Published August 08, 2003, issue of August 08, 2003.
  • Print
  • Share Share

Other than visits to the Polish Consulate in New York, I have not set foot on Polish “soil” since my mother and I fled Nazi-occupied Warsaw in the winter of 1939. Invited to the Jewish Culture Festival in Krakow, but unable to attend, I asked Michael Berkowicz, vice president of Friends of the Festival, if he would act as my “eyes and ears” at this year’s 13th festival, held from June 28 to July 6.

On July 25 I met with Berkowicz and his wife, Bonnie Srolovitz, an industrial designer and his partner in Presentations Gallery, which specializes in sanctuary design and liturgical furnishings. Among their designs: the sanctuary at the Sutton Place Synagogue and the Holocaust memorials at Young Israel in Great Neck and Temple Gates of Prayer in Flushing.
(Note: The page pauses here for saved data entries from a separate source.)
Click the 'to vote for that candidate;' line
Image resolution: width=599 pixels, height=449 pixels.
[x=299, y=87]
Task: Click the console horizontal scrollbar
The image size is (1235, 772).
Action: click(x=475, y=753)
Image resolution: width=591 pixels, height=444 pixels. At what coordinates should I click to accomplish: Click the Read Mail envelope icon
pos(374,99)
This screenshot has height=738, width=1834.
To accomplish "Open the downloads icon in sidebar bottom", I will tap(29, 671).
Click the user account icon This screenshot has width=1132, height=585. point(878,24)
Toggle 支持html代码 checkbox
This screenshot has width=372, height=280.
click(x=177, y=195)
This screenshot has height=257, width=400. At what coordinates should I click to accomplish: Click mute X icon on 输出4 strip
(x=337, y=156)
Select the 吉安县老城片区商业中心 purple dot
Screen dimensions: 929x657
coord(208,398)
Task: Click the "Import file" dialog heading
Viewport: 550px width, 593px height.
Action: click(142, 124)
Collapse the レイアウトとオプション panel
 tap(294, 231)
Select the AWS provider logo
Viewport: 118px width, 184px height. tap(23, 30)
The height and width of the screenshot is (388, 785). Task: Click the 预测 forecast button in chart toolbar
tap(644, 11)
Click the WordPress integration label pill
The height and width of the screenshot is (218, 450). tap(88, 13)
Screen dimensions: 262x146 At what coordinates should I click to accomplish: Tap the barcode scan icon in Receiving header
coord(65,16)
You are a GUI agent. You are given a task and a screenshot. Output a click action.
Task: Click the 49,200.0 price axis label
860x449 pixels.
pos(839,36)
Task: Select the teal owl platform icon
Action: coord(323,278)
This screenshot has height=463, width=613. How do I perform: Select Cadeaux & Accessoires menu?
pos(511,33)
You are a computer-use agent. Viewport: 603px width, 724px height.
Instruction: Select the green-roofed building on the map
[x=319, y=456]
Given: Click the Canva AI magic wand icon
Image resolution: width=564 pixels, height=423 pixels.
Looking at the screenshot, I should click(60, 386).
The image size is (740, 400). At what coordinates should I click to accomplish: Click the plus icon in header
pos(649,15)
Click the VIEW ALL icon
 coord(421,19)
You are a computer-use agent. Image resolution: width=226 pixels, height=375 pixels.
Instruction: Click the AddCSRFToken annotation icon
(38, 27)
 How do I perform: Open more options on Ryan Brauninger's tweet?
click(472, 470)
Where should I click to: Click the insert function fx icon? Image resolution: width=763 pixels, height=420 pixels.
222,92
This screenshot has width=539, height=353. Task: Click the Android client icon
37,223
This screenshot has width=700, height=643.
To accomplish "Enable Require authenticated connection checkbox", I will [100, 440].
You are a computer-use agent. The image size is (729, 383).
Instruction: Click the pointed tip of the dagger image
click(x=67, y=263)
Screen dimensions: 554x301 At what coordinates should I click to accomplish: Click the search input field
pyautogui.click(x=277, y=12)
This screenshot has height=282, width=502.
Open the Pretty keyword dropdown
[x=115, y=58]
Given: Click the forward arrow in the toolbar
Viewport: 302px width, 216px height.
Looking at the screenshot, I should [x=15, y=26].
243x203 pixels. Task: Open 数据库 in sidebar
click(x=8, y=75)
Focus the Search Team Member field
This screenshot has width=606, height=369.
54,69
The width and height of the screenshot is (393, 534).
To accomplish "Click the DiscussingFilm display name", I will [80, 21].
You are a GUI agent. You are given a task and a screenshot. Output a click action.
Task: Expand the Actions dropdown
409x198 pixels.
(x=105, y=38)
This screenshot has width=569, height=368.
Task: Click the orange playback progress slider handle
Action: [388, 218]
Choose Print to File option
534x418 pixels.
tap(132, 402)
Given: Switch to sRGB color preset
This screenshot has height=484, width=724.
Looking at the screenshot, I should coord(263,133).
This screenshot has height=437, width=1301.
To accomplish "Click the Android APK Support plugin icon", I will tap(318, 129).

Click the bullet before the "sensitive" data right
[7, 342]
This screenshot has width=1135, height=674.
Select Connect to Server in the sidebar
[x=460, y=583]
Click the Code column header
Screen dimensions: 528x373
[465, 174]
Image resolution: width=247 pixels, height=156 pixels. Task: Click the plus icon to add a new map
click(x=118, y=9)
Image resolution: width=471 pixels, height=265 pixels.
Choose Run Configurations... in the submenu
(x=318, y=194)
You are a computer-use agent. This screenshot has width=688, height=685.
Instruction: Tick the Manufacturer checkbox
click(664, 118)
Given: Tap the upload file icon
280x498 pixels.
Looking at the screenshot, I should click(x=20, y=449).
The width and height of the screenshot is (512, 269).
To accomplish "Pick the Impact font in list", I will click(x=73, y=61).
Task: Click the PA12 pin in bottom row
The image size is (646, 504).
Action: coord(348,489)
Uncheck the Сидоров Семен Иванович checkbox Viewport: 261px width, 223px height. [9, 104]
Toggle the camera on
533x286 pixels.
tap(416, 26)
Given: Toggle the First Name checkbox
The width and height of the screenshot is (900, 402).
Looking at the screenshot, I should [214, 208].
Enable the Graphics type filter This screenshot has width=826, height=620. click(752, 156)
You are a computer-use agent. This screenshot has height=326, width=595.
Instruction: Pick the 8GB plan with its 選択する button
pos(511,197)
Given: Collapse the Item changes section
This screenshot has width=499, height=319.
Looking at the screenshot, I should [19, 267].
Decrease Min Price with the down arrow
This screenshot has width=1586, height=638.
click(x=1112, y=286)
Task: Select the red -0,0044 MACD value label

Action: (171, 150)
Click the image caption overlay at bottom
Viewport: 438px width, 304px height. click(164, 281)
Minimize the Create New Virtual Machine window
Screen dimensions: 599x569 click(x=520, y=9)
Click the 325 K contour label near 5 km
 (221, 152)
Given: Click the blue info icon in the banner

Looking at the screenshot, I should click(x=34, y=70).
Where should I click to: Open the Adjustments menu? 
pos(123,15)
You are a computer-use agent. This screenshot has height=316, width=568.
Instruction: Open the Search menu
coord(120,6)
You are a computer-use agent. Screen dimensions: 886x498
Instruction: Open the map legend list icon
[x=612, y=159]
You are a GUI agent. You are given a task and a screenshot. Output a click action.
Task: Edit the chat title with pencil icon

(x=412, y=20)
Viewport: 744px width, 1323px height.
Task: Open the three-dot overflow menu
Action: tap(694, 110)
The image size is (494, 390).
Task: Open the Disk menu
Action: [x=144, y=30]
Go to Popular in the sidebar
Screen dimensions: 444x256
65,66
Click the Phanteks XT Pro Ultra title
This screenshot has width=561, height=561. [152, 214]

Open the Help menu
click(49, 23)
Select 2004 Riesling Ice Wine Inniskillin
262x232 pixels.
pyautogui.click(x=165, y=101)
“The recurring theme at the festivals is that Poland is a poorer nation without the Jews,” said Berkowicz, a founding member of the American Guild of Judaic Art and chair of the Interfaith Forum on Religion, Art and Architecture of the American Institute of Architects. “Poland acknowledges the value of the Jewish past… that Jews and Poles lived together for 900 years… that their cultures co-existed… and [now] tries to teach this to present-day Poland.”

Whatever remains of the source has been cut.